What's better than drawing 3 million fans? Getting a chance to draw more in playoffs
For valid economic reasons.
Despite the woes of the economy, the yearly population at Comerica Park is not shrinking, however.
For the third time in six years, the Detroit Tigers drew more than three million fans during the 2012 regular season, as 3,028,033 fans trickled through the turnstiles to see them play.
“Before I came here, when I thought of three million, I thought of the Dodgers, the Cardinals, the Yankees. To be honest with you, I didn’t think of Detroit,” said manager Jim Leyland, who’s been at the helm of the Tigers all three of those seasons, the only three times in the franchise’s 112-year history they’ve accomplished the feat. “Obviously, the three times, whatever it is, is pretty impressive. These people are unbelievable.”
Not all of them were satisfied every time they left, through a season that failed to live up to expectations until the very end.
Saturday and Sunday, though, another 83,564 or more could head through the gates off Brush Street, East Adams, Witherell and East Montcalm, as the Tigers will play host to the first two games of an American League Division Series, fulfilling the most basic goal that everyone had for the team: Make the playoffs.
For the first time since 1934-35, the Tigers are back in the postseason in consecutive years. Leyland’s the only the second manager to take the franchise to three postseasons, joining Hughie Jennings (1907-08-09).
“I’m proud of that. So be it. This isn’t my show, this is about the players. This is about the three million people, and probably a lot (more) of them that couldn’t afford to come, that didn’t show up, but were with us in spirit every night. I thank you for that,” an emotional Leyland said in his postgame comments on Fox Sports Detroit after the Tigers clinched the AL Central title on Monday.
“Congratulations to ... (everyone) and particularly the three million that come out to see us. I can’t thank ’em enough.”
Leyland understands that the juxtaposition of rising attendance and his tenure is coincidental. For one, the Tigers’ owner, Mike Ilitch, started pouring money into the franchise to make it into a contender — both at the box office, and on the field.
For another, the Tigers are winning, finishing lower than second just twice in his seven years. And they’re winning at home: The Tigers have won 50 or more games at home, their .627 winning percentage at Comerica since the start of the 2009 season in ranking in the top two in the AL.
“I don’t want to take anything away from the players that were here before, but Mr. Ilitch, he got stars. That’s why we drew three million. He got Pudge Rodriguez, Magglio Ordonez, Miguel Cabrera, Prince Fielder, Justin Verlander. That’s why we’re drawing three million,” said the manager, who’s also made stops in Pittsburgh, Florida and Colorado.

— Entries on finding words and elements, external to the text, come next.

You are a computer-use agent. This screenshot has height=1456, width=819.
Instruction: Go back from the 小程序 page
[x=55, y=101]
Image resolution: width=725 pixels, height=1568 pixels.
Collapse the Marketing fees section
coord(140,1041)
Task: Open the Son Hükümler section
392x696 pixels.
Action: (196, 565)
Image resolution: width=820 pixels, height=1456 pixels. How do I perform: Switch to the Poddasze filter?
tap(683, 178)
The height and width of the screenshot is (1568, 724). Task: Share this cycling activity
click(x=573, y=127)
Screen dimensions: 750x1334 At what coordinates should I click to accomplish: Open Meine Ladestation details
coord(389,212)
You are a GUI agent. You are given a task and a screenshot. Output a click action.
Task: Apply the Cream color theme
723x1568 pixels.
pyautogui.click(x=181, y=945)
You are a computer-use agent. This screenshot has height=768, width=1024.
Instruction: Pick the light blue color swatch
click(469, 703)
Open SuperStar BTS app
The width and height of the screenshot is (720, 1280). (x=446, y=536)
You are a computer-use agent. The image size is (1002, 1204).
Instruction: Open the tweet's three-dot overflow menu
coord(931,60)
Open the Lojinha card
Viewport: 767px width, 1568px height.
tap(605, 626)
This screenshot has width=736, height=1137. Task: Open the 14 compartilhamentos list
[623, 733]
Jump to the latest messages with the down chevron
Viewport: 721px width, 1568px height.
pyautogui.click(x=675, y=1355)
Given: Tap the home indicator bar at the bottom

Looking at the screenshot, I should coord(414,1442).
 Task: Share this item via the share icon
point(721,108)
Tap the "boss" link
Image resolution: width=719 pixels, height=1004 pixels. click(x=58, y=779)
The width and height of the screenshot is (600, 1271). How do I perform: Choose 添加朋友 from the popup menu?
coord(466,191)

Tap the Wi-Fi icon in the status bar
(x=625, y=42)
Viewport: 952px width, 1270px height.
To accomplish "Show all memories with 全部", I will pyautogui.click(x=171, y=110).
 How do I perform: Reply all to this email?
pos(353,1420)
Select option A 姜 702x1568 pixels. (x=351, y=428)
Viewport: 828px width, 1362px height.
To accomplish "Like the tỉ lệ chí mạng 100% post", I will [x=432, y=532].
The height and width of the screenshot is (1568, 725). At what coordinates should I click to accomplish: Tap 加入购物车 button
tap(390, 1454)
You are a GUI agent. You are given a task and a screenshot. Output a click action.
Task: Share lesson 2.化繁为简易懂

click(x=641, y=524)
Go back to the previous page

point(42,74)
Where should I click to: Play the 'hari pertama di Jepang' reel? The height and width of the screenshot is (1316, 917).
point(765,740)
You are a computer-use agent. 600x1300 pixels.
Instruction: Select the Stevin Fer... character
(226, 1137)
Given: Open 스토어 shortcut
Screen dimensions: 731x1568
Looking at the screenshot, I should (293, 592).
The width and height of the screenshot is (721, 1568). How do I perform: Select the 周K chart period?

“I’d like to say it was all me, but I really didn’t have much to do with it.
“I will say this: ... I’m proud of it. It’s nice to be a part of that. This has been some of the best times in the history of the Tigers, it seems to me. Spirit-wise, fan-wise, emotion.
“So, at least I’ve been here during that time.”
It’s a relatively novel concept for the veteran skipper, too, considering the three other franchises he’s worked for only topped two million three times in his 13 combined seasons on the various benches, only once — his lone season in Colorado in 1999 — topping the three-million mark.
“Yeah, when I was in Florida, half the fans were rooting for the other team,” he said. “No, they were. People from Philadelphia were there. People from New York. People from Atlanta. People from Chicago. I’m just talking regular games, not during the World Series or playoffs, but during normal games. There’s a lot of times when half the crowd was for the other team. And it was really weird. Until the World Series, then all the fur coats came out.”
This season in Detroit, the park was sold out almost half the time — 33 of 81 home dates — and the average attendance of 37,383 represented 90.6 percent of capacity, fifth-best in baseball, behind Boston, Philadelphia, San Francisco and St. Louis.
“It’s real interesting, because everybody I ever talked to, since I’ve been here, people I run into on the street — this has been more of a grandfather, tickets to the father, tickets to the son, tickets to the grandson. It’s generations, it seems like. I guess maybe it’s that way everywhere, but it seems more here. Seems like it’s been a family thing. Almost a sacred thing,” Leyland said.
“That’s why you have to take what you get from a fan standpoint, because the passion is so strong. That’s why you have to understand that. There’s going to be several different opinions, about your lineups or your managing, or something, because the passion’s so strong. There’s nothing wrong with that. That’s great. It’s a lot better than having nobody give a (crap). Pretty neat really.”